▶ The exercise
From the mailing-list post below, list each map layer the writer set up before enabling dbfawk, with its layer number where the post gives one.

─── Quoted text ───

[Xastir] DBFAWK guidance? and layer numbering documentation

Tom Russo russo at bogoflux.losalamos.nm.us
Sun Oct 19 12:50:10 EDT 2003


I just this week started looking at building Xastir with dbfawk.  Now that I 
have it, I'm not quite sure whether to keep it, as I don't quit grok what's
going on.

Pre-dbfawk, I would typically set my USGS quad rasters to be at layer
0, then at higher layers have some vector APRS maps (layers 10 and
up), then the county boundaries through the weather alert shapefiles,
and then a shapefile for the continent coastlines just for the rare
occasions when I zoom WAY out (at layer 100).  County lines and the
coastlines showed up with the default color of black, with a very
aesthetically pleasing line width.  This got me the topo base layer I
like, with some vector features cleanly layered on top.

As soon as I enabled dbfawk, the .dbfawk files in config are
apparently telling Xastir to fill the county shapefile instead of
using it as boundaries.  This makes the entire US look one uniform
shade of lavendar with no county boundaries at all, and since I'd been
using the counties as a transparent vector layer at high layer value,
the now-filled polygons cover up all my topo maps.

─── Supplied information ───

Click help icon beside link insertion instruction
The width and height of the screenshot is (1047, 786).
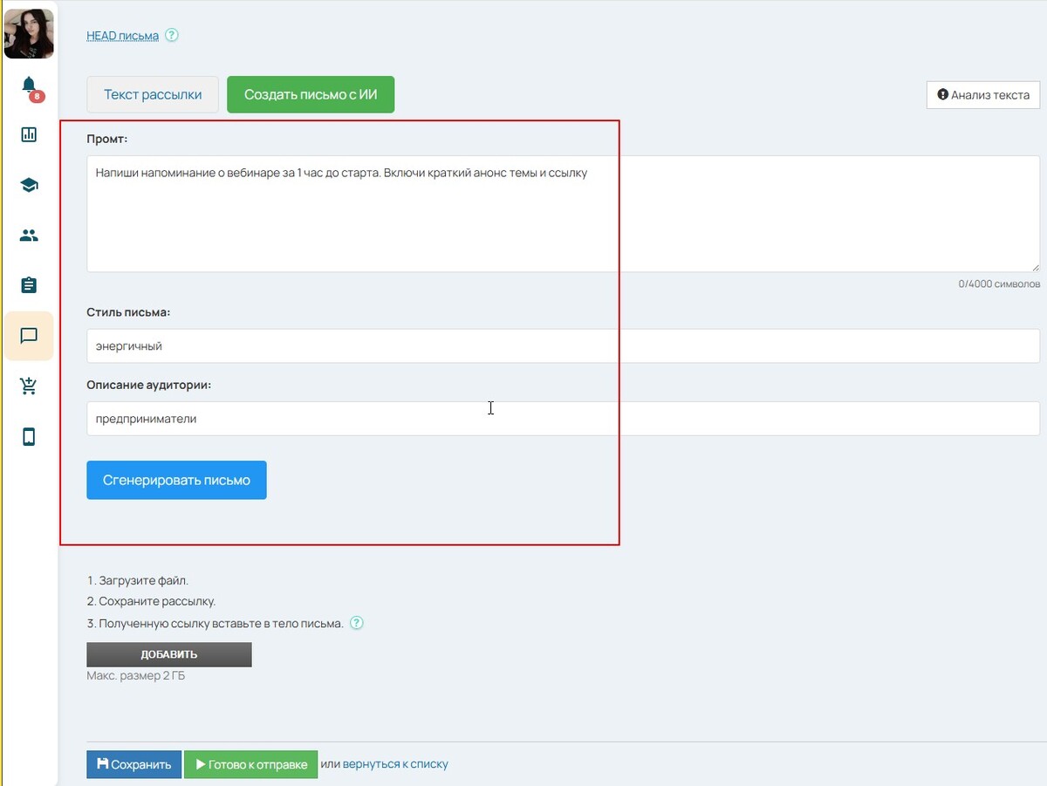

───

▶ Result of this exercise
- USGS quad rasters: layer 0
- Vector APRS maps: layers 10 and up
- County boundaries from the weather alert shapefiles: no layer number given
- Continent coastlines shapefile: layer 100